◆ YOUR ASSIGNMENT
Restate exactly, and only, the lines spanning from the one with "Switch to gallery view" to the end of the records below.

◆ DATA TO USE
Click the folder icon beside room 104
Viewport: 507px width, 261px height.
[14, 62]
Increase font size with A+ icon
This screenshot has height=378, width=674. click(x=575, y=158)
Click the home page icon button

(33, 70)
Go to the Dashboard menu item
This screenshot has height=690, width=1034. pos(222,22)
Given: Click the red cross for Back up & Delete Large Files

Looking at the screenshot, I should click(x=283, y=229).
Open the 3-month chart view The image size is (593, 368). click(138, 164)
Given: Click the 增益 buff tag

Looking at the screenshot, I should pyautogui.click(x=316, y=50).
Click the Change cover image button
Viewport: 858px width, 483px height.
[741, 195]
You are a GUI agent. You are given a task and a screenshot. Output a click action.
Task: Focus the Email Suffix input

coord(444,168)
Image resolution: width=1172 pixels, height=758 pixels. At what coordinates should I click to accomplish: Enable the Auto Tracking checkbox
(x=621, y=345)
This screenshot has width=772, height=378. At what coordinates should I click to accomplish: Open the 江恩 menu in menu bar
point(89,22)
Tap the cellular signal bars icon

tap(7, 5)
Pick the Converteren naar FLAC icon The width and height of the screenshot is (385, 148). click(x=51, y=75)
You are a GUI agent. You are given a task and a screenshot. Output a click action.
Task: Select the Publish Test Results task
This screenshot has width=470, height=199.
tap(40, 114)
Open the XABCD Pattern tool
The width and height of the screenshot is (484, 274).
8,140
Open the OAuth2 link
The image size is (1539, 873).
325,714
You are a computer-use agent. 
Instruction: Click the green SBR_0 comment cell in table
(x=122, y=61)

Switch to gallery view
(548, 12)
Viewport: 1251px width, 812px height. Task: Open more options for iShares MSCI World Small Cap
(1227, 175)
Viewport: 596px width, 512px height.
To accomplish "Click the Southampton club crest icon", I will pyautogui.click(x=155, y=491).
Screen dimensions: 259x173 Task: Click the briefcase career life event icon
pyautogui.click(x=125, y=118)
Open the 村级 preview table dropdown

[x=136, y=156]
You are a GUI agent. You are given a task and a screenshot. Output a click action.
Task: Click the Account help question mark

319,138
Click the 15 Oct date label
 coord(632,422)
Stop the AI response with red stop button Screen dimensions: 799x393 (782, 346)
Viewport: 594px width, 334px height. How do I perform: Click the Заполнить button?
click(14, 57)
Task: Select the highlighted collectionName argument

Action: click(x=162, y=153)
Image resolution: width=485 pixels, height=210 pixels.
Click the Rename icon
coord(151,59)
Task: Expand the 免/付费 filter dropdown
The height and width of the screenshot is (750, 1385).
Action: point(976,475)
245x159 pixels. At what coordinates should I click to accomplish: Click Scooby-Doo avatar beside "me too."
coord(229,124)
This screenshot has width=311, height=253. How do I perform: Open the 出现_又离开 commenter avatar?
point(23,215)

◆ RESULT OF THIS TASK
Switch to gallery view
(548, 12)
Viewport: 1251px width, 812px height. Task: Open more options for iShares MSCI World Small Cap
(1227, 175)
Viewport: 596px width, 512px height.
To accomplish "Click the Southampton club crest icon", I will pyautogui.click(x=155, y=491).
Screen dimensions: 259x173 Task: Click the briefcase career life event icon
pyautogui.click(x=125, y=118)
Open the 村级 preview table dropdown

[x=136, y=156]
You are a GUI agent. You are given a task and a screenshot. Output a click action.
Task: Click the Account help question mark

319,138
Click the 15 Oct date label
 coord(632,422)
Stop the AI response with red stop button Screen dimensions: 799x393 (782, 346)
Viewport: 594px width, 334px height. How do I perform: Click the Заполнить button?
click(14, 57)
Task: Select the highlighted collectionName argument

Action: click(x=162, y=153)
Image resolution: width=485 pixels, height=210 pixels.
Click the Rename icon
coord(151,59)
Task: Expand the 免/付费 filter dropdown
The height and width of the screenshot is (750, 1385).
Action: point(976,475)
245x159 pixels. At what coordinates should I click to accomplish: Click Scooby-Doo avatar beside "me too."
coord(229,124)
This screenshot has width=311, height=253. How do I perform: Open the 出现_又离开 commenter avatar?
point(23,215)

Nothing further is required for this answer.